Kuratsu J, Yoshizato K, Yoshimura T, Leonard E J, Takeshima H, Ushio Y
Department of Neurosurgery, Kumamoto University Medical School, Japan.
J Natl Cancer Inst. 1993 Nov 17;85(22):1836-9. doi: 10.1093/jnci/85.22.1836.
Monocyte chemoattractant protein-1 (MCP-1) is a 76-amino acid protein that attracts monocytes. In vitro studies have reported high levels of MCP-1 messenger RNA expression, as well as the presence of MCP-1, in malignant glioma cells.
Our purpose was to determine whether an MCP-1 assay could be used in a clinical setting 1) to differentiate malignant from benign gliomas and from nontumor disorders of the central nervous system and 2) to detect subarachnoid dissemination of glioma cells.
MCP-1 levels in cerebrospinal fluid (CSF) and cyst fluid were measured with a sandwich enzyme-linked immunosorbent assay (ELISA) that we had previously developed. We measured MCP-1 levels in CSF samples from 19 patients with malignant glioma (glioblastoma, 10; anaplastic astrocytoma, six; anaplastic oligodendroglioma, two; and ependymoblastoma, one), nine patients with benign glioma, and seven patients with nontumor disorders of the central nervous system. Cyst fluids from four patients with malignant glioma (anaplastic astrocytoma) were also tested. The correlation between MCP-1 concentration in the CSF and subarachnoid dissemination of malignant glioma cells was also studied.
The MCP-1 concentration (mean +/- SE) in CSF samples from patients with malignant glioma (2.3 +/- 0.4 ng/mL) was significantly higher than that from patients with benign glioma (0.6 +/- 0.1 ng/mL) (P < .01) or from patients with no tumor (0.5 +/- 0.1 ng/mL) (P < .01). Furthermore, CSF samples from patients with subarachnoid dissemination of malignant glioma contained significantly higher amounts of MCP-1 than those from patients without dissemination (P < .05). Cyst fluids from four of the patients with malignant glioma contained high concentrations of MCP-1.
These results indicate that MCP-1 is produced by malignant glioma in vivo as well as in vitro and suggest that testing for MCP-1 in CSF may be useful in the clinic to differentiate malignant glioma from benign glioma and to detect subarachnoid dissemination of the tumor cells.
The MCP-1 ELISA in CSF may lead to more accurate diagnosis of malignant glioma and detection of subarachnoid dissemination of tumor cells, facilitating selection of patients with these conditions for appropriate therapy.
单核细胞趋化蛋白-1(MCP-1)是一种由76个氨基酸组成的可吸引单核细胞的蛋白质。体外研究报道,恶性胶质瘤细胞中MCP-1信使核糖核酸表达水平较高,且存在MCP-1。
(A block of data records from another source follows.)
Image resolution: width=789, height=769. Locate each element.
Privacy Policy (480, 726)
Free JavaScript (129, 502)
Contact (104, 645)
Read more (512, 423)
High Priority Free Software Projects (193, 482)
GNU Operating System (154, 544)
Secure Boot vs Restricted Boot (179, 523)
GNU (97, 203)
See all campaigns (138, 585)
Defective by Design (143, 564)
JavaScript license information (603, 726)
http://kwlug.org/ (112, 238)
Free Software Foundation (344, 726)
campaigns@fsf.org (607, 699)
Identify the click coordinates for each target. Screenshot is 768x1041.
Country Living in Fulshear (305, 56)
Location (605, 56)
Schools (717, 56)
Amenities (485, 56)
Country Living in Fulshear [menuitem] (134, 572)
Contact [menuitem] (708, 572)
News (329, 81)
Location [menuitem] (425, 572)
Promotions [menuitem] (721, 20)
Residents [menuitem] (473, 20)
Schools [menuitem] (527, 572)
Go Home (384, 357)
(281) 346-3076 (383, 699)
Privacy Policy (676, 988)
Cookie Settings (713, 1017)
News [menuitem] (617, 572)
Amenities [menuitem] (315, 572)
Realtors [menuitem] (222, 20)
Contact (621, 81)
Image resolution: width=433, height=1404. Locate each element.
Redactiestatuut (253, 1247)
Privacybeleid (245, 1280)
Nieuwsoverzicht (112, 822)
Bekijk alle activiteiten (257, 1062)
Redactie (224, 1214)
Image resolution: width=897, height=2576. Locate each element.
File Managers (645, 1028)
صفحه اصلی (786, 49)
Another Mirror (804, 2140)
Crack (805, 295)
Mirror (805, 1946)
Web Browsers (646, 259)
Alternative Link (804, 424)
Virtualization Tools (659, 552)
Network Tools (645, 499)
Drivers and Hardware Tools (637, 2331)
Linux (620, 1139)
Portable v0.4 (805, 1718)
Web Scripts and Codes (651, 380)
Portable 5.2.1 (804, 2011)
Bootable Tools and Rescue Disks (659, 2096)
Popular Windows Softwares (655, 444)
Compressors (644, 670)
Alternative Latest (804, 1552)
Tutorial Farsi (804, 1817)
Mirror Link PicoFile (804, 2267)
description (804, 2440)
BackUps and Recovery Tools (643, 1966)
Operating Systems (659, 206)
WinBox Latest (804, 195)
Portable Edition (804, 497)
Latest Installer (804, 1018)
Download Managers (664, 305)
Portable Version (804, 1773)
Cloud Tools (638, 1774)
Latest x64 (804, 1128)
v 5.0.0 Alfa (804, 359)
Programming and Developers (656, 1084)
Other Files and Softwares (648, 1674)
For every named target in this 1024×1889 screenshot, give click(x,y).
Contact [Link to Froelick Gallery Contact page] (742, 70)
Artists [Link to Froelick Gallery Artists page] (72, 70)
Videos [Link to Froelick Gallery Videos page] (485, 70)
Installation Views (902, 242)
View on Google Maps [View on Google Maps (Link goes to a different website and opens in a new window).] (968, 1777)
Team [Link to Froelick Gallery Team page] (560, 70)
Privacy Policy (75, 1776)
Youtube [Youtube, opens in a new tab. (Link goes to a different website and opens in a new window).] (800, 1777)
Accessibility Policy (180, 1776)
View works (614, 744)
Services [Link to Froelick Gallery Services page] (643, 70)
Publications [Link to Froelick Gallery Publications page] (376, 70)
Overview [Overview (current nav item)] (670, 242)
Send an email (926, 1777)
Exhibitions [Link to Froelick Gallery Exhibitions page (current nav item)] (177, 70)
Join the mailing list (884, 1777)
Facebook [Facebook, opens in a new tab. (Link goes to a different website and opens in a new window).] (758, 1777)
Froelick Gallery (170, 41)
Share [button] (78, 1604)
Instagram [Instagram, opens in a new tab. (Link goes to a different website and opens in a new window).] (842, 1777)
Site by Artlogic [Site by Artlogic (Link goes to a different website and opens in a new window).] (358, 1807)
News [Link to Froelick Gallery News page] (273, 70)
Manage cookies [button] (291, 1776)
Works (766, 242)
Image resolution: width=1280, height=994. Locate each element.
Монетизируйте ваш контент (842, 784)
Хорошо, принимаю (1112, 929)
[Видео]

我们的目的是确定MCP-1检测是否可用于临床:1)鉴别恶性胶质瘤与良性胶质瘤以及中枢神经系统非肿瘤性疾病;2)检测胶质瘤细胞的蛛网膜下腔播散。
采用我们之前开发的夹心酶联免疫吸附测定(ELISA)法测量脑脊液(CSF)和囊肿液中的MCP-1水平。我们测量了19例恶性胶质瘤患者(胶质母细胞瘤10例、间变性星形细胞瘤6例、间变性少突胶质细胞瘤2例、室管膜母细胞瘤1例)、9例良性胶质瘤患者和7例中枢神经系统非肿瘤性疾病患者脑脊液样本中的MCP-1水平。还检测了4例恶性胶质瘤(间变性星形细胞瘤)患者的囊肿液。同时研究了脑脊液中MCP-1浓度与恶性胶质瘤细胞蛛网膜下腔播散之间的相关性。
恶性胶质瘤患者脑脊液样本中MCP-1浓度(均值±标准误)(2.3±0.4 ng/mL)显著高于良性胶质瘤患者(0.6±0.1 ng/mL)(P<.01)或无肿瘤患者(0.5±0.1 ng/mL)(P<.01)。此外,恶性胶质瘤蛛网膜下腔播散患者的脑脊液样本中MCP-1含量显著高于未播散患者(P<.05)。4例恶性胶质瘤患者的囊肿液中含有高浓度的MCP-1。
这些结果表明,MCP-1在体内外均可由恶性胶质瘤产生,并提示检测脑脊液中的MCP-1可能有助于临床鉴别恶性胶质瘤与良性胶质瘤以及检测肿瘤细胞的蛛网膜下腔播散。
脑脊液中的MCP-1 ELISA可能有助于更准确地诊断恶性胶质瘤并检测肿瘤细胞的蛛网膜下腔播散,从而便于为患有这些疾病的患者选择合适的治疗方法。